The administrator of the United States Agency for International Development (USAID), Samantha Power, indicated that the United States is providing assistance to create a civil forfeiture system to recover assets acquired through corruption.
The statements were made by Power at the conclusion of the second high-level bilateral dialogue to discuss institutional reforms.
The National Congress is currently working on the creation of this legislature promoted by Senator Antonio Taveras.
“Justice is elemental. It is necessary. And the United States is committed to partnering with President Abinader’s administration to demonstrate that crime does not pay. For example, we are assisting the Dominican Republic to create a civil forfeiture system, so that the state can recover stolen assets and return them to the hands of the people where they belong,” he said.
Among the achievements in this area, the United States noted that this support includes expert recommendations aligned with international best practices in 11 key areas.
Technical assistance was also provided to deepen the debate between the legislature, civil society and the private sector on the design and implementation of similar civil asset forfeiture laws around the world.
The following is the full speech
Good afternoon, everyone. It is a pleasure to be at President Abinader’s side and to join you, Chargé d’Affaires Thomas, Minister Alvarez and all the leaders, ministers and embassy staff gathered here today for an event that truly inspires great enthusiasm on the part of the United States.
I have been a frequent visitor to the Dominican Republic for the past two decades; my 12-year-old son plays baseball every February here in Consuelo, San Pedro de Macoris. He couldn’t join me today, but I got him an autograph from Rufo, so at least I won’t return empty-handed.
But, although my son may be extremely excited about Dominican baseball, I am touched by Dominican democracy. When he heard that he might have a chance to talk to Vlad Guerrero, he was very impressed.
When I heard that I could talk about institutional reforms next to President Abinader I jumped with excitement for the opportunity.
Institutional reform may not be an issue that appeals to the masses, that makes headlines in the newspapers or makes people look closely at the television. But perhaps there is no other issue more important to the future of the Dominican Republic.
Now and for 20 years the Dominican Republic has been one of the fastest growing economies in the Western Hemisphere. This boom of resounding growth and industry has attracted nearly half of all investment in the Caribbean before the COVID-19 pandemic hit. In 2020 its citizens demanded change, more accountable government and real progress in the fight against corruption. Which led to a peaceful transfer of power from one political party to another in 16 years.

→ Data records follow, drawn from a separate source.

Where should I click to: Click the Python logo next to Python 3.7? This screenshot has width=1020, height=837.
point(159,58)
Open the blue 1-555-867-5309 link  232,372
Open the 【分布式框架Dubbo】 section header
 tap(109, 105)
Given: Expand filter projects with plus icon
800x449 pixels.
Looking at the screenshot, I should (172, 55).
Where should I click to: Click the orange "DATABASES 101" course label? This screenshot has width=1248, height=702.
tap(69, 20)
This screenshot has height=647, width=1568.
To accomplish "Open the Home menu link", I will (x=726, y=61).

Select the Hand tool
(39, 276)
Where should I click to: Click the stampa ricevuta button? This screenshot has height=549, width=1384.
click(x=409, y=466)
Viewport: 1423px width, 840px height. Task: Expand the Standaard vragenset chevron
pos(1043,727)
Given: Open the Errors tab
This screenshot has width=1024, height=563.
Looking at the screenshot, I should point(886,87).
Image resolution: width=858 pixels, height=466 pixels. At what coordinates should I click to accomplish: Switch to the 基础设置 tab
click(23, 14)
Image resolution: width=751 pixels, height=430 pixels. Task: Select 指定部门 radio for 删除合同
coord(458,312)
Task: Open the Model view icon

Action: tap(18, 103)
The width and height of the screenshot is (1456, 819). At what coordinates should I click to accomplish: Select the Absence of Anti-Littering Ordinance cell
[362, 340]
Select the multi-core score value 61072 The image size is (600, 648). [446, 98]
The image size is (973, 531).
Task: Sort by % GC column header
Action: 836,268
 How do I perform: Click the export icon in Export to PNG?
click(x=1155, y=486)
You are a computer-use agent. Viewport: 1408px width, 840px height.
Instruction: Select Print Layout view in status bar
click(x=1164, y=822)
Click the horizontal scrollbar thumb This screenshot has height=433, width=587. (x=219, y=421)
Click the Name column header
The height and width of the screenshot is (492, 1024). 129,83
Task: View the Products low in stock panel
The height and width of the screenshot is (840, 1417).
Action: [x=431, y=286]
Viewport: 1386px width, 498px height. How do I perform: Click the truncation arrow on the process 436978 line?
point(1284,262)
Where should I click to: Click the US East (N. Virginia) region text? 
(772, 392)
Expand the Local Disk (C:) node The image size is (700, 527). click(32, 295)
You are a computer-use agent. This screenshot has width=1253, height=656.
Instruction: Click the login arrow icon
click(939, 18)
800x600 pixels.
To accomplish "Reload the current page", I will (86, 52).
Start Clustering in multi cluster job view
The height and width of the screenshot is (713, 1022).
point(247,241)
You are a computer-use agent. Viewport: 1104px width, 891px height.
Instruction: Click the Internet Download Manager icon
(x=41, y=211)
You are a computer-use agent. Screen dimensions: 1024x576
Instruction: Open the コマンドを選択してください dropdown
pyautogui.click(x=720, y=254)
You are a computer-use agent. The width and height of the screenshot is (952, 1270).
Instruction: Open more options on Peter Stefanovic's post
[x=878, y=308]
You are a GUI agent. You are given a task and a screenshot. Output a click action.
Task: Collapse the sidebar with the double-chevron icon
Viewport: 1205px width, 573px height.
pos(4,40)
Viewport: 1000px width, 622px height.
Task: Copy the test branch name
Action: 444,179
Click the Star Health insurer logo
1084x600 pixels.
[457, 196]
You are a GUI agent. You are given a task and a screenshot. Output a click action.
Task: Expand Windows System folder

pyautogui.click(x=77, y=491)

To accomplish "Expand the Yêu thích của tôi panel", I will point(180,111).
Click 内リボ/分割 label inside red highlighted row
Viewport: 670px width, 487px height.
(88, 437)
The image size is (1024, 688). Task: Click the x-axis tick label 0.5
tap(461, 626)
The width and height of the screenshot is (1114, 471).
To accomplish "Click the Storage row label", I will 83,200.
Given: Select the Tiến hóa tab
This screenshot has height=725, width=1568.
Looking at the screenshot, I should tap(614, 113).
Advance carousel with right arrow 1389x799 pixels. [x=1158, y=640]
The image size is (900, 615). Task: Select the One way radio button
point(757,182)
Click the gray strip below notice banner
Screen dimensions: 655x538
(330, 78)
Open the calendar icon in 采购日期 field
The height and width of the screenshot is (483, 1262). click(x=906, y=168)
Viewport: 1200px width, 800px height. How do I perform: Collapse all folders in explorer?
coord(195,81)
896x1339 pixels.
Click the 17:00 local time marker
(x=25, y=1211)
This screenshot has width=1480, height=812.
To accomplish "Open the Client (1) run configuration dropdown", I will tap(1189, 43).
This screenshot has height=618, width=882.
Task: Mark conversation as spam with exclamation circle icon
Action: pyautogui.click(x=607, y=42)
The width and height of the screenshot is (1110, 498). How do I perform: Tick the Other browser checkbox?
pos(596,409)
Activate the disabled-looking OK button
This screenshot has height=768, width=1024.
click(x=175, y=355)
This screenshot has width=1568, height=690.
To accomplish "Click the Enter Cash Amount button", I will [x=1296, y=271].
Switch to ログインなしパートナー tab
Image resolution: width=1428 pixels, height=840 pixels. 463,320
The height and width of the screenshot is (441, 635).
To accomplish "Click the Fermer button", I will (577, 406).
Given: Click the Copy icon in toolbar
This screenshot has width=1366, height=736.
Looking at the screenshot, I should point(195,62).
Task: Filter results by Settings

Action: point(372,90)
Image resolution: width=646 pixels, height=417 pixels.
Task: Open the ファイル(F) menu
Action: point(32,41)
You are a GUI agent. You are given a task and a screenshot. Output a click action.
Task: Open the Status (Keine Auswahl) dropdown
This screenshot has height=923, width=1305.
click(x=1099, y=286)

Since taking office, President Abinader has strengthened the rule of law in the Dominican Republic and demonstrated that democracies can deliver results for their citizens.
I want to emphasize something that might not be so obvious, if you live here in this country: President Abinader is taking reformist steps at a time when other governments in the region and around the world are moving away from the rule of law and see laws and institutional limitations as inconvenient. They are practicing what we now call democratic backsliding.
In April, during the last High Level Dialogue, the United States agreed to work with the Dominican Republic on shared goals that I just had the opportunity to discuss with the President and Minister Alvarez. Shared goals such as police reform, anti-corruption, and advancing transparency, human rights and anti-discrimination issues. As our partners in the Dominican Republic, we recognize that corruption not only undermines democratic processes, but also slows economic growth and drives away private investment. For this reason, President Biden has made fighting corruption an unprecedented priority for the United States. He is the first U.S. president to make corruption a national security priority.